Set down the entries below exactly as written.

*** Begin section ***

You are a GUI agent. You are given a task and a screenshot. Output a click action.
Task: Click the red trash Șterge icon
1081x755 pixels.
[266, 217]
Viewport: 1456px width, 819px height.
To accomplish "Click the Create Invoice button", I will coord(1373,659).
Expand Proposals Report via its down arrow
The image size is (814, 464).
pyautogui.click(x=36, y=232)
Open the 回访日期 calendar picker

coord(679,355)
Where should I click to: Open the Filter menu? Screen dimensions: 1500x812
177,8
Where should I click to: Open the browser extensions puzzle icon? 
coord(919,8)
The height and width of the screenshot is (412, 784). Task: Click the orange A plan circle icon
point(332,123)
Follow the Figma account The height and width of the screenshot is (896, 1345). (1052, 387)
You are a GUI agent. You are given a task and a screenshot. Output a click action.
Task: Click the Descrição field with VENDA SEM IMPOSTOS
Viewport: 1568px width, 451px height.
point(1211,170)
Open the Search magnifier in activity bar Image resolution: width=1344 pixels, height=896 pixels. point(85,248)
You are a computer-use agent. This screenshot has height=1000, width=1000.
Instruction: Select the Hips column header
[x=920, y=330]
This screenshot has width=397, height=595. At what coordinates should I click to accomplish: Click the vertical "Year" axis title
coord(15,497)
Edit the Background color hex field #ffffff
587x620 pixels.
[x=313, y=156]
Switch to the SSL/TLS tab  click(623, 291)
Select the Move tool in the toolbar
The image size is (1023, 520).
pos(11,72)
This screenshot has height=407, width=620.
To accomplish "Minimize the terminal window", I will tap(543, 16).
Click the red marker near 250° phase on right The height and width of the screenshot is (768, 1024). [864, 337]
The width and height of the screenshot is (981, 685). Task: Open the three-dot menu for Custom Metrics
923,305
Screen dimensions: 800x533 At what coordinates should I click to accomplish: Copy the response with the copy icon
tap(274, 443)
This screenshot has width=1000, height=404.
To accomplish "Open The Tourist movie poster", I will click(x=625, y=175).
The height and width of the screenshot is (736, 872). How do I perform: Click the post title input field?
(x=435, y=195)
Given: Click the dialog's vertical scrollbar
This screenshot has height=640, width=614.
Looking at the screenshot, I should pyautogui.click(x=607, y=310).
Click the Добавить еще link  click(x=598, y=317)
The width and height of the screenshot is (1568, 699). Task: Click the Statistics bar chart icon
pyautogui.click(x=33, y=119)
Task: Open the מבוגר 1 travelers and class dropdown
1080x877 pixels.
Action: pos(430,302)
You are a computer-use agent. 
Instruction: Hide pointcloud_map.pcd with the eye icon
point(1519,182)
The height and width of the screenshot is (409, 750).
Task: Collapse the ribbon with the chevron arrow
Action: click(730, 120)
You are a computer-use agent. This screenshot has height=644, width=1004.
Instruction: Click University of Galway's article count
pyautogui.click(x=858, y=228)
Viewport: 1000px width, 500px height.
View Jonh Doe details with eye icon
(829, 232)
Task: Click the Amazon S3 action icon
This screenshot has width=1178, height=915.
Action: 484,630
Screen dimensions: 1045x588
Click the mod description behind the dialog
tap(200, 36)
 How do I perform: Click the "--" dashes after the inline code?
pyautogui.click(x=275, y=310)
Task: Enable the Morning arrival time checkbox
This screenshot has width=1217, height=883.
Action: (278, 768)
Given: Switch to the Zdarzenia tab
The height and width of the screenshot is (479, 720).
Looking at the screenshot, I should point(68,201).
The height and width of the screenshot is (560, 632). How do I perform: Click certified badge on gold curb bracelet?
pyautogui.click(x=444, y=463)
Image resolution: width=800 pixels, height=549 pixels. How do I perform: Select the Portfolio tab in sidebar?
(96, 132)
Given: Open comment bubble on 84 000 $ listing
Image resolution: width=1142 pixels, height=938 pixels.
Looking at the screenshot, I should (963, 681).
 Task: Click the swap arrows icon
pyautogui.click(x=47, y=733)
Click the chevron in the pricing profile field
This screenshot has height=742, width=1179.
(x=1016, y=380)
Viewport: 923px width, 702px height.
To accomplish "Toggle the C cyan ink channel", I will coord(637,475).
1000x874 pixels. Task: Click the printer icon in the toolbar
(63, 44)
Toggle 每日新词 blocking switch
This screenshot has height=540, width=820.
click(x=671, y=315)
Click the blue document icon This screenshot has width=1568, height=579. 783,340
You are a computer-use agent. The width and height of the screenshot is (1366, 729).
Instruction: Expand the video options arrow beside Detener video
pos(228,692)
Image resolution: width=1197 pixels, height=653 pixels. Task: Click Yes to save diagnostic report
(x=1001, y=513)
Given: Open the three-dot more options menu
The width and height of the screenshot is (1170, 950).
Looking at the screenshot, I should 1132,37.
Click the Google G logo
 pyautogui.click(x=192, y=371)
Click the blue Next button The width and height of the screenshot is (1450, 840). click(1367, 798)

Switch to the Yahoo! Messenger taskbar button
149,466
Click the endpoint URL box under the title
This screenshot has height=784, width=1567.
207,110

*** End section ***

▶ **Your response**:
You are a GUI agent. You are given a task and a screenshot. Output a click action.
Task: Click the red trash Șterge icon
1081x755 pixels.
[266, 217]
Viewport: 1456px width, 819px height.
To accomplish "Click the Create Invoice button", I will coord(1373,659).
Expand Proposals Report via its down arrow
The image size is (814, 464).
pyautogui.click(x=36, y=232)
Open the 回访日期 calendar picker

coord(679,355)
Where should I click to: Open the Filter menu? Screen dimensions: 1500x812
177,8
Where should I click to: Open the browser extensions puzzle icon? 
coord(919,8)
The height and width of the screenshot is (412, 784). Task: Click the orange A plan circle icon
point(332,123)
Follow the Figma account The height and width of the screenshot is (896, 1345). (1052, 387)
You are a GUI agent. You are given a task and a screenshot. Output a click action.
Task: Click the Descrição field with VENDA SEM IMPOSTOS
Viewport: 1568px width, 451px height.
point(1211,170)
Open the Search magnifier in activity bar Image resolution: width=1344 pixels, height=896 pixels. point(85,248)
You are a computer-use agent. This screenshot has height=1000, width=1000.
Instruction: Select the Hips column header
[x=920, y=330]
This screenshot has width=397, height=595. At what coordinates should I click to accomplish: Click the vertical "Year" axis title
coord(15,497)
Edit the Background color hex field #ffffff
587x620 pixels.
[x=313, y=156]
Switch to the SSL/TLS tab  click(623, 291)
Select the Move tool in the toolbar
The image size is (1023, 520).
pos(11,72)
This screenshot has height=407, width=620.
To accomplish "Minimize the terminal window", I will tap(543, 16).
Click the red marker near 250° phase on right The height and width of the screenshot is (768, 1024). [864, 337]
The width and height of the screenshot is (981, 685). Task: Open the three-dot menu for Custom Metrics
923,305
Screen dimensions: 800x533 At what coordinates should I click to accomplish: Copy the response with the copy icon
tap(274, 443)
This screenshot has width=1000, height=404.
To accomplish "Open The Tourist movie poster", I will click(x=625, y=175).
The height and width of the screenshot is (736, 872). How do I perform: Click the post title input field?
(x=435, y=195)
Given: Click the dialog's vertical scrollbar
This screenshot has height=640, width=614.
Looking at the screenshot, I should pyautogui.click(x=607, y=310).
Click the Добавить еще link  click(x=598, y=317)
The width and height of the screenshot is (1568, 699). Task: Click the Statistics bar chart icon
pyautogui.click(x=33, y=119)
Task: Open the מבוגר 1 travelers and class dropdown
1080x877 pixels.
Action: pos(430,302)
You are a computer-use agent. 
Instruction: Hide pointcloud_map.pcd with the eye icon
point(1519,182)
The height and width of the screenshot is (409, 750).
Task: Collapse the ribbon with the chevron arrow
Action: click(730, 120)
You are a computer-use agent. This screenshot has height=644, width=1004.
Instruction: Click University of Galway's article count
pyautogui.click(x=858, y=228)
Viewport: 1000px width, 500px height.
View Jonh Doe details with eye icon
(829, 232)
Task: Click the Amazon S3 action icon
This screenshot has width=1178, height=915.
Action: 484,630
Screen dimensions: 1045x588
Click the mod description behind the dialog
tap(200, 36)
 How do I perform: Click the "--" dashes after the inline code?
pyautogui.click(x=275, y=310)
Task: Enable the Morning arrival time checkbox
This screenshot has width=1217, height=883.
Action: (278, 768)
Given: Switch to the Zdarzenia tab
The height and width of the screenshot is (479, 720).
Looking at the screenshot, I should point(68,201).
The height and width of the screenshot is (560, 632). How do I perform: Click certified badge on gold curb bracelet?
pyautogui.click(x=444, y=463)
Image resolution: width=800 pixels, height=549 pixels. How do I perform: Select the Portfolio tab in sidebar?
(96, 132)
Given: Open comment bubble on 84 000 $ listing
Image resolution: width=1142 pixels, height=938 pixels.
Looking at the screenshot, I should (963, 681).
 Task: Click the swap arrows icon
pyautogui.click(x=47, y=733)
Click the chevron in the pricing profile field
This screenshot has height=742, width=1179.
(x=1016, y=380)
Viewport: 923px width, 702px height.
To accomplish "Toggle the C cyan ink channel", I will coord(637,475).
1000x874 pixels. Task: Click the printer icon in the toolbar
(63, 44)
Toggle 每日新词 blocking switch
This screenshot has height=540, width=820.
click(x=671, y=315)
Click the blue document icon This screenshot has width=1568, height=579. 783,340
You are a computer-use agent. The width and height of the screenshot is (1366, 729).
Instruction: Expand the video options arrow beside Detener video
pos(228,692)
Image resolution: width=1197 pixels, height=653 pixels. Task: Click Yes to save diagnostic report
(x=1001, y=513)
Given: Open the three-dot more options menu
The width and height of the screenshot is (1170, 950).
Looking at the screenshot, I should 1132,37.
Click the Google G logo
 pyautogui.click(x=192, y=371)
Click the blue Next button The width and height of the screenshot is (1450, 840). click(1367, 798)

Switch to the Yahoo! Messenger taskbar button
149,466
Click the endpoint URL box under the title
This screenshot has height=784, width=1567.
207,110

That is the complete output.